Portland’s Foam Castles were up next. The first tune, “Horticulture Friends” (from their recently released EP Come Over to My House), felt like the theme song to some generation-defining summer movie. The band’s rock hooks (courtesy of singer/guitarist Tyler Jackson) and hyper-pop energy (via drummer D.J. Moore and bassist Mandy Wheeler) never seemed forced. Foam Castles’ sound is thick and complex, not unlike that of groups like Cut Copy and Panda Bear. During the jams, it was often difficult to tell where one instrument left off and another began in the gorgeous mix of two guitars, keyboard, bass and drums.
28 Degrees Taurus teased us with some bass/drum jams before guitarist and sequencer Jinsen Liu entered and the audience realized there was an actual performance going on. If their set had a theme, it was indiscernible. Chiming guitar and swallowed-up bass etched out a melodic no-wave sound, coupled with mumbled/incoherent vocals by Liu and bassist Karina Dacosta. A recording of submarine sonar echoed the murky underwater atmospherics that separated the band’s instruments from our ears. Somewhere in those lines of cable and effect pedals and amps and microphones, they lost me.

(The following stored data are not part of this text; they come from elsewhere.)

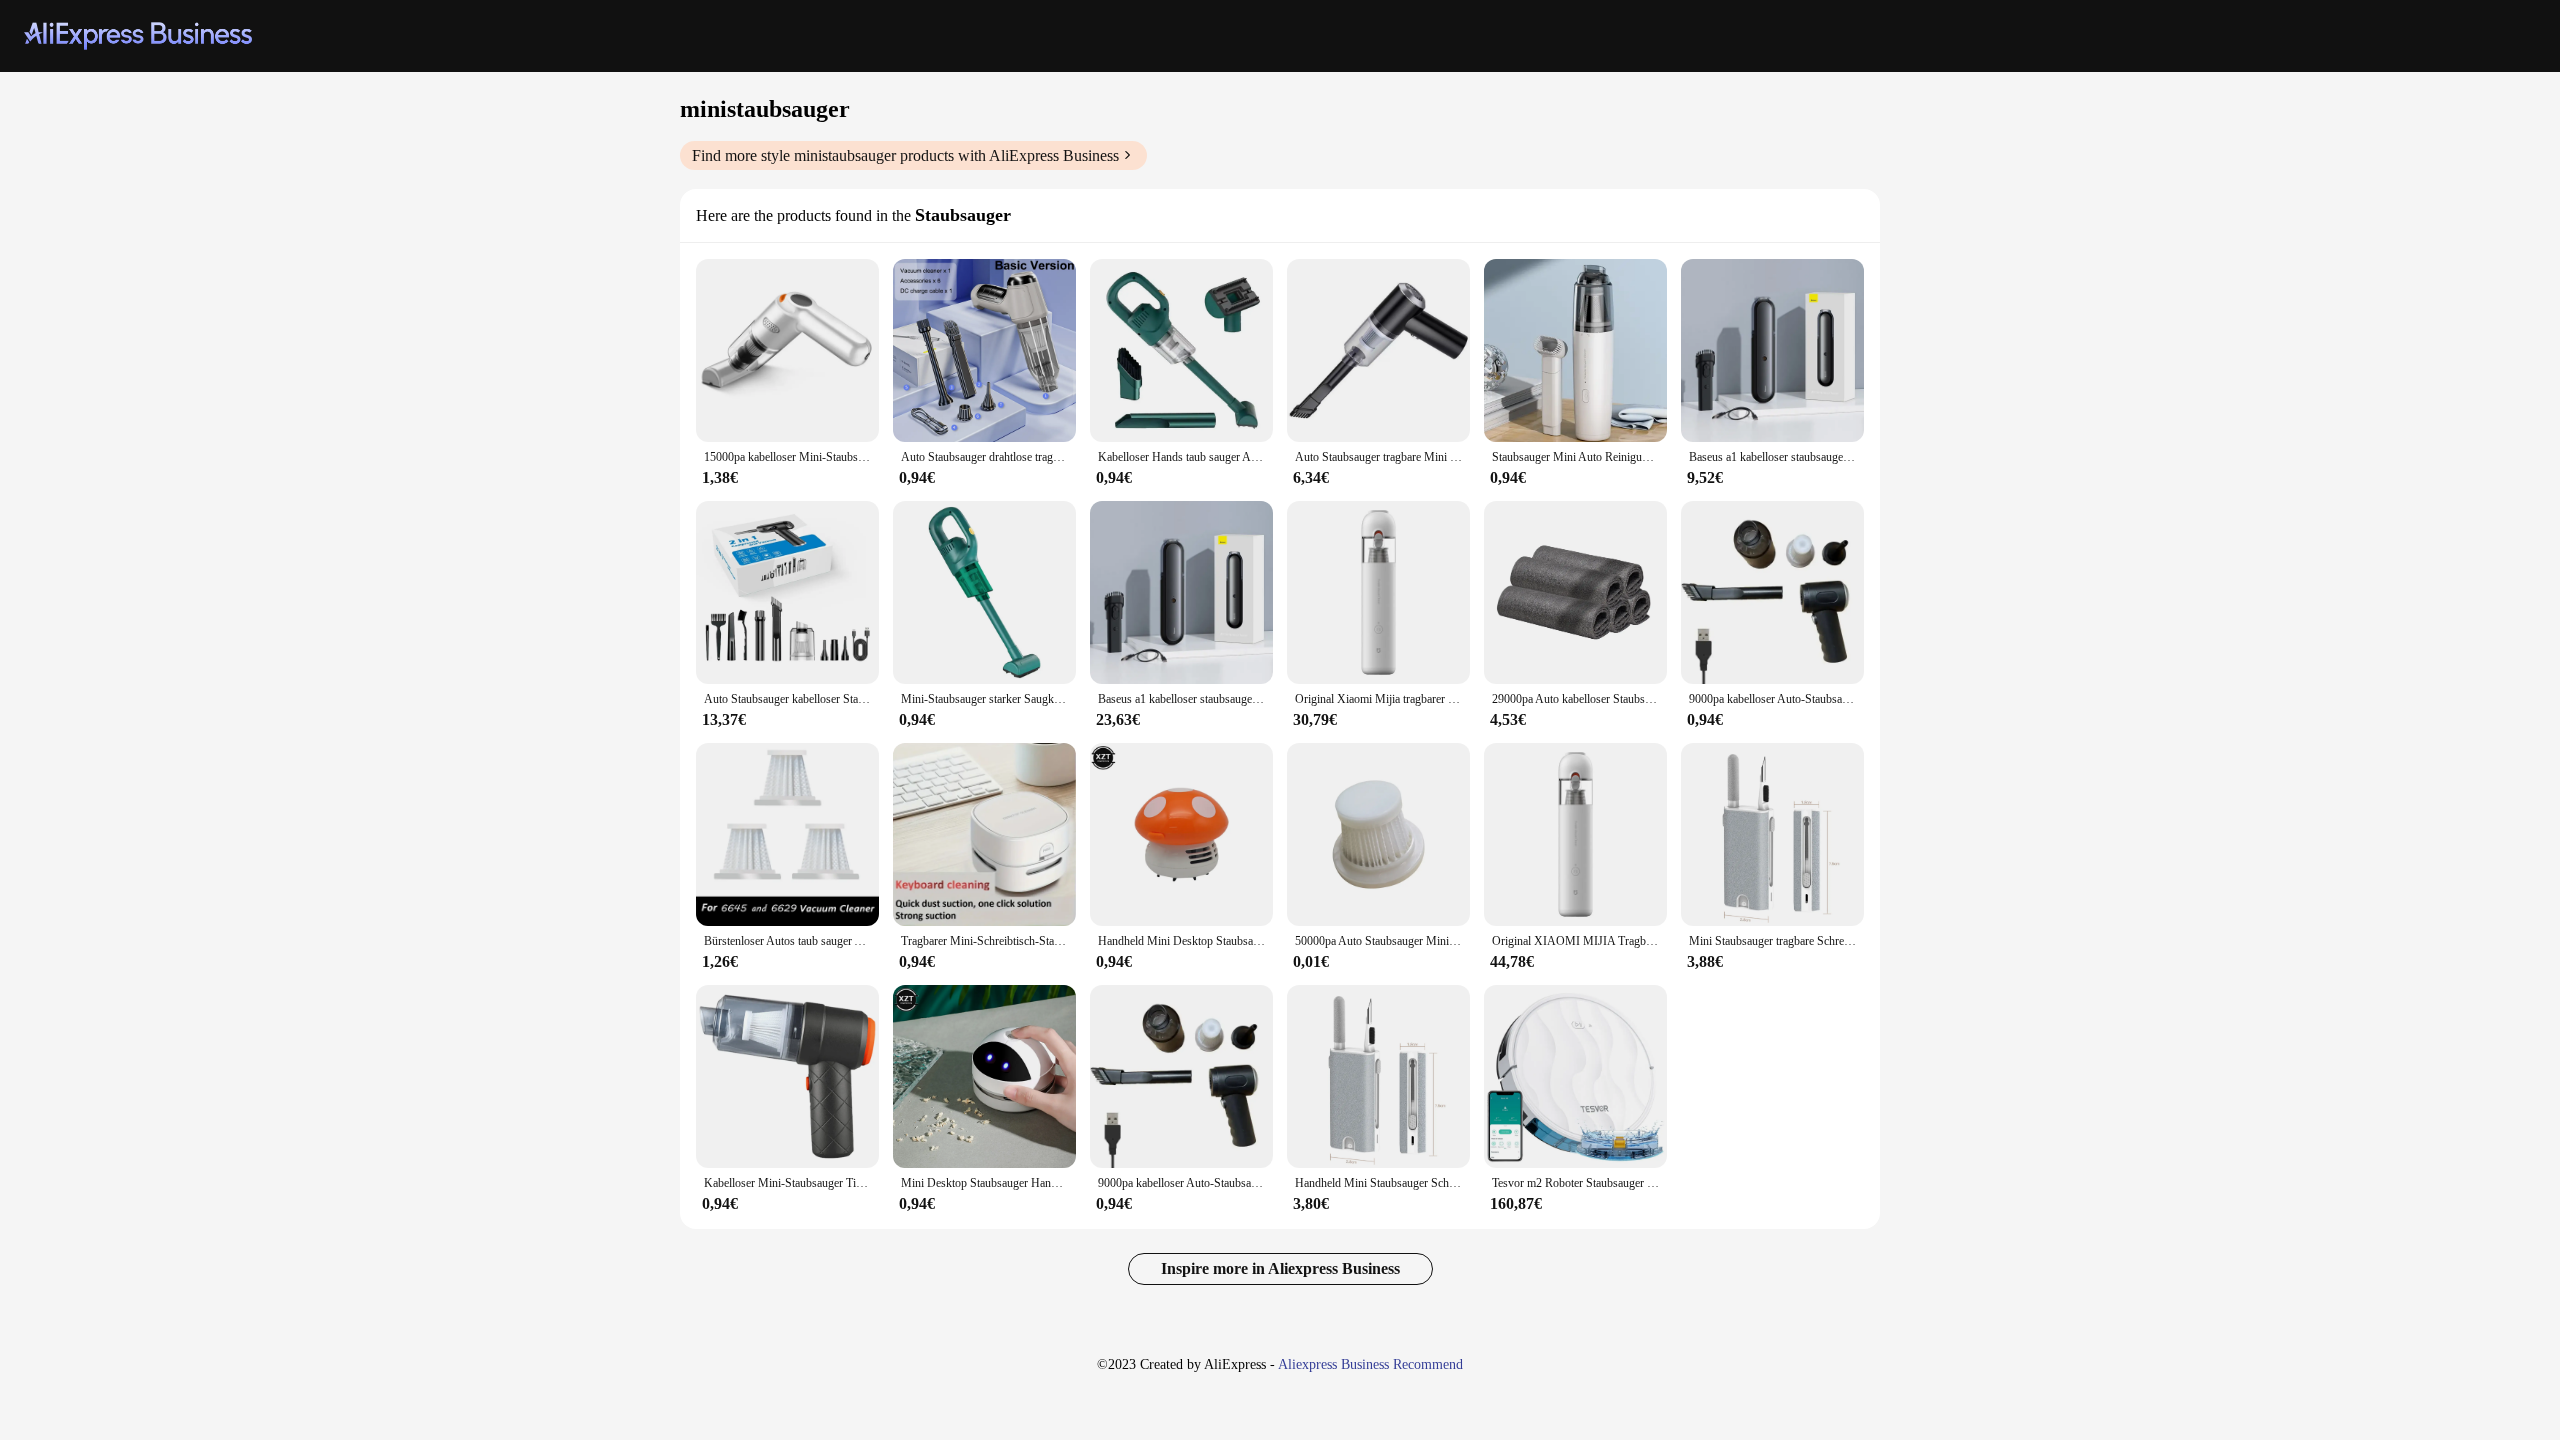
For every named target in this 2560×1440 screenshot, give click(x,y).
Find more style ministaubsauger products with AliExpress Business (905, 155)
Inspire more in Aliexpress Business (1280, 1268)
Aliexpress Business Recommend (1370, 1364)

Local headliners Metal Feathers appropriately kicked off their set with “Fuzzy,” the first track on their new album, Contrast Eats The Slimey Green. Among other selections from their sophomore release, the crashing “NLTL” sounded great; “City Hall” was even faster and more furious; and the intro to “Hideous Eclipse” is a clarion call to the righteous beast of a song that follows. In addition to a couple tunes from their first album (most notably, “Roll of the Dice”), MF unleashed some mind-fucking new songs. Their third album is supposedly in the works. Sweet Jesus, I can’t wait.